Scan the lines below; pull out those with "This".

[Given records]
^^^^^^^^

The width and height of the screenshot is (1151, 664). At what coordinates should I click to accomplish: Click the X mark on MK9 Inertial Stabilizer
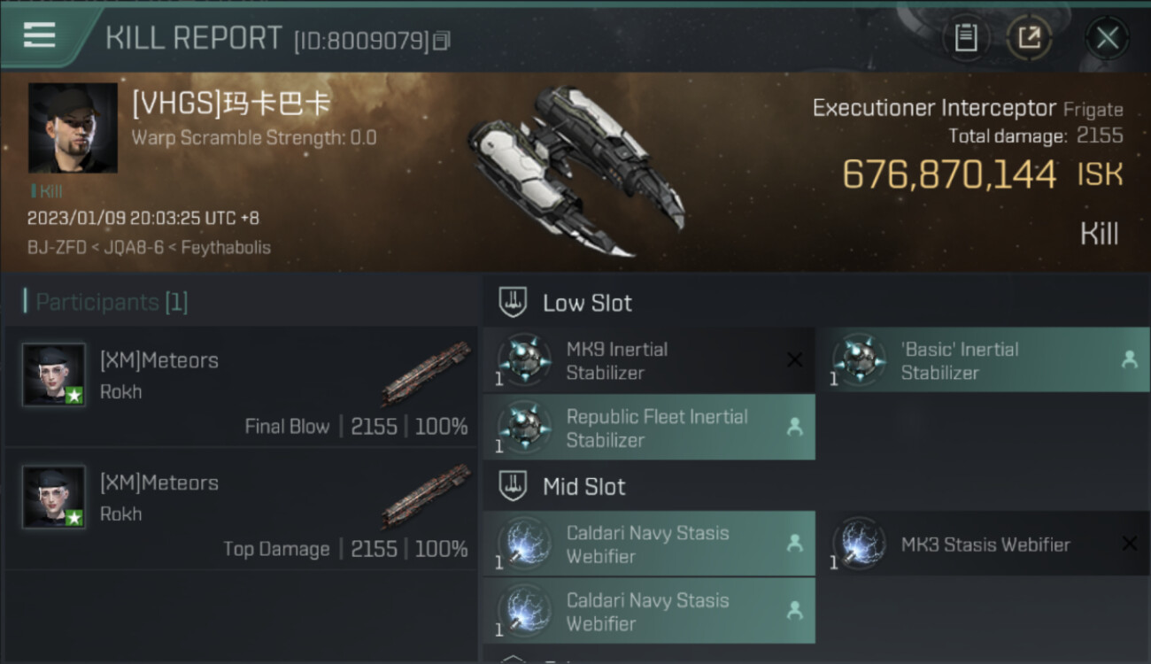coord(794,359)
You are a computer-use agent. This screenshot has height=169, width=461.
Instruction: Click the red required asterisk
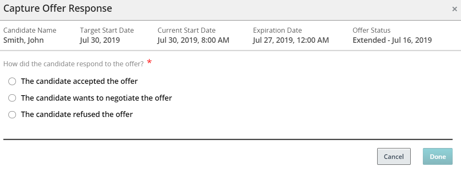click(149, 63)
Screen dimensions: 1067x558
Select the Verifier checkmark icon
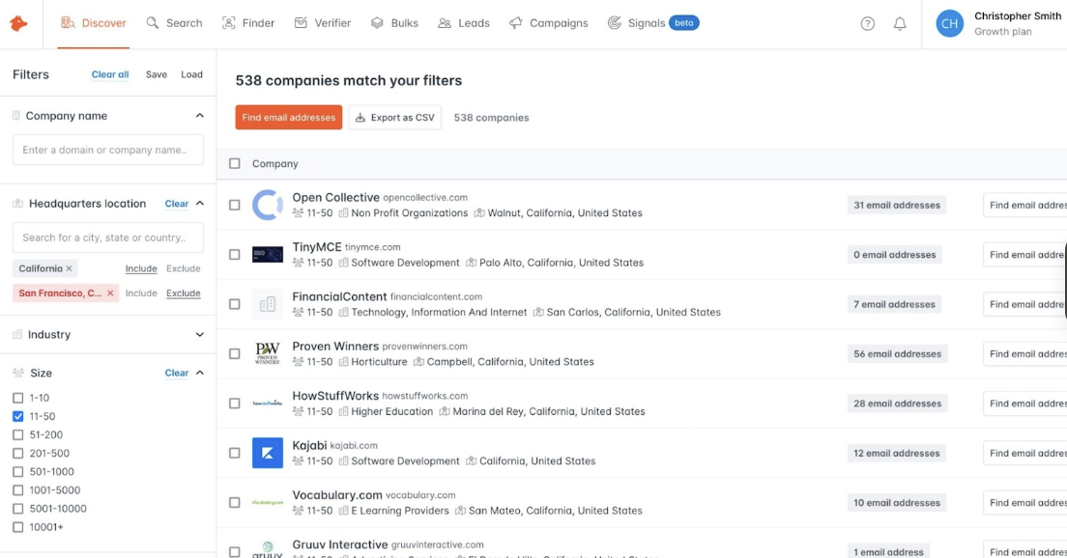pos(299,22)
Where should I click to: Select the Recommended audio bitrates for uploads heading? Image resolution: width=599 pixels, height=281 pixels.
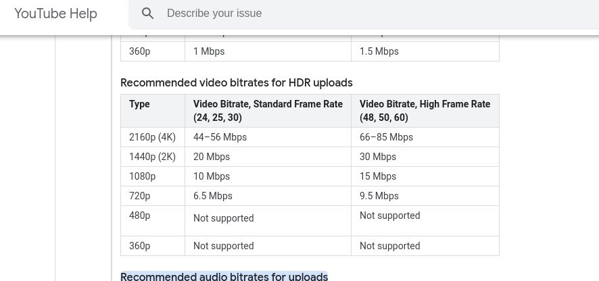[x=224, y=276]
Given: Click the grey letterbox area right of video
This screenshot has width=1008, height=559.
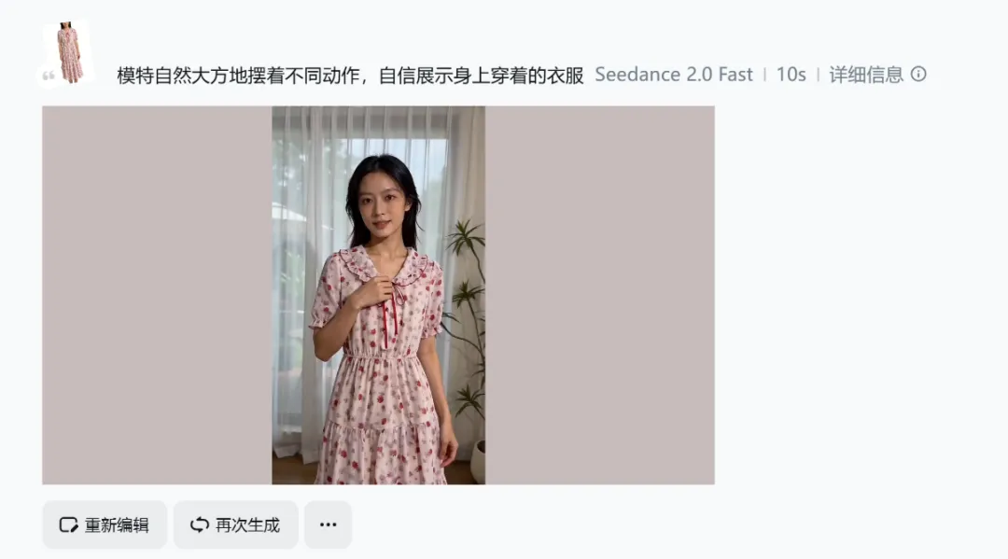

^^^^^^^^

[Result of the exercise]
You are a computer-use agent. This screenshot has height=169, width=461.
This screenshot has width=1008, height=559.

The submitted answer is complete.